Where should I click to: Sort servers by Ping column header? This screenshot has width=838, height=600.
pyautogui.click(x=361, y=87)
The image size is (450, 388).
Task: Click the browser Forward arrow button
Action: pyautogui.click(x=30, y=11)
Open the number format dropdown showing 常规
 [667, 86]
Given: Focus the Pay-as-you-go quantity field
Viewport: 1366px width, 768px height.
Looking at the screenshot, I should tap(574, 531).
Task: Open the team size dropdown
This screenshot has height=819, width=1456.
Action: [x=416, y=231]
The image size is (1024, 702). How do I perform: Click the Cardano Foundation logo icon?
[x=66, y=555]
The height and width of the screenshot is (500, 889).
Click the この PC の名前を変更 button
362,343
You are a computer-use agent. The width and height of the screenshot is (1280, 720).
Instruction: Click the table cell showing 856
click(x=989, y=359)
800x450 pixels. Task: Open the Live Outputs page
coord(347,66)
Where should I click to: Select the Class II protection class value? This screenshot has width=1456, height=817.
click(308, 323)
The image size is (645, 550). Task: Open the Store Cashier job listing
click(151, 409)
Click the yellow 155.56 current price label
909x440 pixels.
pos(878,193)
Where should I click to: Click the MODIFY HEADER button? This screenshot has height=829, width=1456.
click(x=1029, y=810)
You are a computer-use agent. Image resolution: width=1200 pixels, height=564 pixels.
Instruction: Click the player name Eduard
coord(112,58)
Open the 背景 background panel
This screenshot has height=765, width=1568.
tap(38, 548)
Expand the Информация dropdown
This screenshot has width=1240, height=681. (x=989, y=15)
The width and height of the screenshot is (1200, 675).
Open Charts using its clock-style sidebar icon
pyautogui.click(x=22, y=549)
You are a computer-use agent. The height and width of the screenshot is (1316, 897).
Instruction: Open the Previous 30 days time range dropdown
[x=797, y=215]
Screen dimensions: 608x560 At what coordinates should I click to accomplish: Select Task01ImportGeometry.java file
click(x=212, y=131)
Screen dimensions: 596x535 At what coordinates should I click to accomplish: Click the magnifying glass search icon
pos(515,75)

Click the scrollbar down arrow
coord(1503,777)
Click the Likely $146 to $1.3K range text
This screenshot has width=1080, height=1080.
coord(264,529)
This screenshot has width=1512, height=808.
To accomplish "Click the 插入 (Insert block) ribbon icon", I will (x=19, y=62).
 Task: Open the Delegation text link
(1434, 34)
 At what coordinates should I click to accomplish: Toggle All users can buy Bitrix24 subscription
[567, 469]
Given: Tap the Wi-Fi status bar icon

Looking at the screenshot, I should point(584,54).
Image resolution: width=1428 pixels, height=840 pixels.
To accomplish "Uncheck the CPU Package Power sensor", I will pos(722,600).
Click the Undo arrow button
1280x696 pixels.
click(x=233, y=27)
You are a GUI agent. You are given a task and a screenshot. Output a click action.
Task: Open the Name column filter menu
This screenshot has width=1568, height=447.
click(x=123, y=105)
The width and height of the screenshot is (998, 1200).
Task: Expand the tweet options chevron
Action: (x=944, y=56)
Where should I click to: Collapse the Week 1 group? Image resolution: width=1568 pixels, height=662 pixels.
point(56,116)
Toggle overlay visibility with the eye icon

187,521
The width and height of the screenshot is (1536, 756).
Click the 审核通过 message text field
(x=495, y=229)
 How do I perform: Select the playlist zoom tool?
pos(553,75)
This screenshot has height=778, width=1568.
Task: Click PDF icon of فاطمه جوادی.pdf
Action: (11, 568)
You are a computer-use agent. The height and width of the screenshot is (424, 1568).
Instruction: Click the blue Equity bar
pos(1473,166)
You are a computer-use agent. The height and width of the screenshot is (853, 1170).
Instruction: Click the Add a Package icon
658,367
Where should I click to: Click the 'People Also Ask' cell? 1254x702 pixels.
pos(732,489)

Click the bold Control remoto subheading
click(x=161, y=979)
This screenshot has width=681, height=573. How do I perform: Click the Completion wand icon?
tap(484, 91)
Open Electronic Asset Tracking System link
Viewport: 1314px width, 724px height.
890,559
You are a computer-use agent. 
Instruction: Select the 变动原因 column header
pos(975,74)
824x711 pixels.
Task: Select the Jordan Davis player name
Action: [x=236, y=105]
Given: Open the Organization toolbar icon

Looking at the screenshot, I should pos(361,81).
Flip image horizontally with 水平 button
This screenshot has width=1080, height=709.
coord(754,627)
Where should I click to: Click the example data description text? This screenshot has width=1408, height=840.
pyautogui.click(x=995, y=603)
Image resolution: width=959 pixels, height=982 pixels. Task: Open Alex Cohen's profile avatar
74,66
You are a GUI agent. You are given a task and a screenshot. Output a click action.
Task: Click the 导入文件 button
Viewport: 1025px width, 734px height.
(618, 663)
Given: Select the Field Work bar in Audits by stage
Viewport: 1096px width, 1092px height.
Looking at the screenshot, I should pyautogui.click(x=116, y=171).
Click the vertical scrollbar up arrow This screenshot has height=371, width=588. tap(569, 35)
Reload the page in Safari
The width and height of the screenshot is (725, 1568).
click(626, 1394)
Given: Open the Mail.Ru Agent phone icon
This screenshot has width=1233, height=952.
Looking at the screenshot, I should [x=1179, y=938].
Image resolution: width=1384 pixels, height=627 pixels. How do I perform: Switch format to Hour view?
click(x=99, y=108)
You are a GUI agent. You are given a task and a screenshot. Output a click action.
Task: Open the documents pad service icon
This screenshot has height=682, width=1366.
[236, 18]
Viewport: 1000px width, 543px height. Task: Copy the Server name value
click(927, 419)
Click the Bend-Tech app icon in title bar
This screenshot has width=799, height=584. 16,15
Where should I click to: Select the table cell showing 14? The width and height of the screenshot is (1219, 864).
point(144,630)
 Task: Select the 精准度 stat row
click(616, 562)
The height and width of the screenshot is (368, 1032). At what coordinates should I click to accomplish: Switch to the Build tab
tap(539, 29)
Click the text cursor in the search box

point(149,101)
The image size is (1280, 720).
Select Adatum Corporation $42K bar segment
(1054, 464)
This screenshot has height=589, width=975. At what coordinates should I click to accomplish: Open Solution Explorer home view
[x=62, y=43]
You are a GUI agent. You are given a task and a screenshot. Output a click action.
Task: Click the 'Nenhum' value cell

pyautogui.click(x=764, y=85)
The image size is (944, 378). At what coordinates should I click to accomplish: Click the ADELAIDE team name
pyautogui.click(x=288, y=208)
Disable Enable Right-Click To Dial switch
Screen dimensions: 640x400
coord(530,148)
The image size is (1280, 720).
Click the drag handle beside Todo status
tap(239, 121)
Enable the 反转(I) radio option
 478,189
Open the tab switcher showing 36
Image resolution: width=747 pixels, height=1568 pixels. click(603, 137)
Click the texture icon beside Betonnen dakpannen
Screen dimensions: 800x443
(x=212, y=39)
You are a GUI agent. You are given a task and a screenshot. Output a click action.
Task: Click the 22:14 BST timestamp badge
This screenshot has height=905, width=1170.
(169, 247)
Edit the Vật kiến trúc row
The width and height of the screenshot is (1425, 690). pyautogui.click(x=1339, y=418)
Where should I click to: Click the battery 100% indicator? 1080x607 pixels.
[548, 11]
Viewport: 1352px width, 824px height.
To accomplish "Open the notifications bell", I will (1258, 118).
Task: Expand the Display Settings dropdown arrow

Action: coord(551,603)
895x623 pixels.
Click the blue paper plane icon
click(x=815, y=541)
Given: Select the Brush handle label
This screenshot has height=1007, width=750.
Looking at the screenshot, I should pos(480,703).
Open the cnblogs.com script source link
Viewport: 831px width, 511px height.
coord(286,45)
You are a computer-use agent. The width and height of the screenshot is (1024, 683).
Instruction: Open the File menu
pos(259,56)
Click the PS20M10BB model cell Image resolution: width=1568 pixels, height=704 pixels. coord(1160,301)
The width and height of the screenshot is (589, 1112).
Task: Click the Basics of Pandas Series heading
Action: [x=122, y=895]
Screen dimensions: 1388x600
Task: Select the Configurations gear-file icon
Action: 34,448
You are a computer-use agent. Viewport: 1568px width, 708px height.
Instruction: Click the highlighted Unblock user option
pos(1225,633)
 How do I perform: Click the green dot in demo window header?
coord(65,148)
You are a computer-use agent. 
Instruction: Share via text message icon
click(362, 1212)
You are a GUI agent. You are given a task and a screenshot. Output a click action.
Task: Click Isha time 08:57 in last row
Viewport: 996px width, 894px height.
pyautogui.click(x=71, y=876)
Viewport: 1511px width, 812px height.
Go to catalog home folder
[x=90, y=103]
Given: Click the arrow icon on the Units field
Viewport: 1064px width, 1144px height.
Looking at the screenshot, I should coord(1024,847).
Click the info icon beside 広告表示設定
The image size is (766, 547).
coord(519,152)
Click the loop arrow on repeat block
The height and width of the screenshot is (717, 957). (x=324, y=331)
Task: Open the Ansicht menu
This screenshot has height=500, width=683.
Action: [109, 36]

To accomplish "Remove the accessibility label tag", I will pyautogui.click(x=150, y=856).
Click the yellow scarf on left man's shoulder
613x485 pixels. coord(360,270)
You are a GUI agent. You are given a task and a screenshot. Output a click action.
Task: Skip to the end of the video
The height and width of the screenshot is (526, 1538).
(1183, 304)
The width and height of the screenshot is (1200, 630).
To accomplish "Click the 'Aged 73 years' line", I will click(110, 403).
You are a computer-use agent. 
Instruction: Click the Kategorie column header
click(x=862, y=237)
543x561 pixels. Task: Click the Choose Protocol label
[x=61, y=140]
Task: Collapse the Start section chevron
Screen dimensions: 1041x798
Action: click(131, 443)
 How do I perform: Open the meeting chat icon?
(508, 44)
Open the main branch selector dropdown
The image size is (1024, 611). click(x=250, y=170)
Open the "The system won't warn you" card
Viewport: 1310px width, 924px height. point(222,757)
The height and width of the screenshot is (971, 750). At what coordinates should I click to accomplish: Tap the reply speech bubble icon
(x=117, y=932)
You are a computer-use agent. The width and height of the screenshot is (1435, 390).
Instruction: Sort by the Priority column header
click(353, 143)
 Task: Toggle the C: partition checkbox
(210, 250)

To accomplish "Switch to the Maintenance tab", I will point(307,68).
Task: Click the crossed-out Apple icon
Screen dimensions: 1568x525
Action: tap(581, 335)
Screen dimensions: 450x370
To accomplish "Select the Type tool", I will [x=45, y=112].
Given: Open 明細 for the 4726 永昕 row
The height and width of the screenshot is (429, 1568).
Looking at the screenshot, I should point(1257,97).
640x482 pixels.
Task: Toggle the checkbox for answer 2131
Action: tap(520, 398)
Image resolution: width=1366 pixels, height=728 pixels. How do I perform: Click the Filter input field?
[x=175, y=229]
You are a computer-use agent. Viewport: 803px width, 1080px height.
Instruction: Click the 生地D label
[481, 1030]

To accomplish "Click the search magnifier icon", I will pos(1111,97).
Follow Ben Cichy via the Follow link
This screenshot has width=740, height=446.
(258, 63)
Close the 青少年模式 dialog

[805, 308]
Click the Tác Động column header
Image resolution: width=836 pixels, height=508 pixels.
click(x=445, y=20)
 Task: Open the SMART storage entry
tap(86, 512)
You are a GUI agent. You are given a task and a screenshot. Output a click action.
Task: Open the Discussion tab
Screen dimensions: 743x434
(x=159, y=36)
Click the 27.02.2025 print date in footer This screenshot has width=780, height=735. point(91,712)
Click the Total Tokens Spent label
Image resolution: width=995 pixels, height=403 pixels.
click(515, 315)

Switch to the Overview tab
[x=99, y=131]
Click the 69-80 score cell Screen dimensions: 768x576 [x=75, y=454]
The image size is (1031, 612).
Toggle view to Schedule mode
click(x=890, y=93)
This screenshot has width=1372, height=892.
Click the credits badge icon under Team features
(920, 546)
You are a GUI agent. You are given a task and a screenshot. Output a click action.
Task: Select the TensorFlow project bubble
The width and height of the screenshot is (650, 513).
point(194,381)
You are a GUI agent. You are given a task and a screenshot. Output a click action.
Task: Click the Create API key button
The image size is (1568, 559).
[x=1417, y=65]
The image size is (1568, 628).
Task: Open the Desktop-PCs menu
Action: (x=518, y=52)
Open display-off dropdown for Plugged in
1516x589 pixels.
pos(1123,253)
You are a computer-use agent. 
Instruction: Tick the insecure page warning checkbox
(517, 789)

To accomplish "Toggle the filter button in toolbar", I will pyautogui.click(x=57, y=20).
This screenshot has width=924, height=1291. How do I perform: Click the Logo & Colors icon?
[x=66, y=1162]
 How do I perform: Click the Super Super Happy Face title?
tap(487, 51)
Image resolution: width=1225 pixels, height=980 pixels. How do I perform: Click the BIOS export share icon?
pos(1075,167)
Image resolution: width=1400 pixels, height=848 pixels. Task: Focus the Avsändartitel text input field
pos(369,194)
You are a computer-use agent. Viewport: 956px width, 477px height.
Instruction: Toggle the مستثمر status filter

○ ○ ○ ○

Only the lines above from the one with "You are a computer-use agent. Viewport: 803px" through the one with "Follow Ben Cichy via the Follow link" should be duplicated, character for character.

You are a computer-use agent. Viewport: 803px width, 1080px height.
Instruction: Click the 生地D label
[481, 1030]

To accomplish "Click the search magnifier icon", I will pos(1111,97).
Follow Ben Cichy via the Follow link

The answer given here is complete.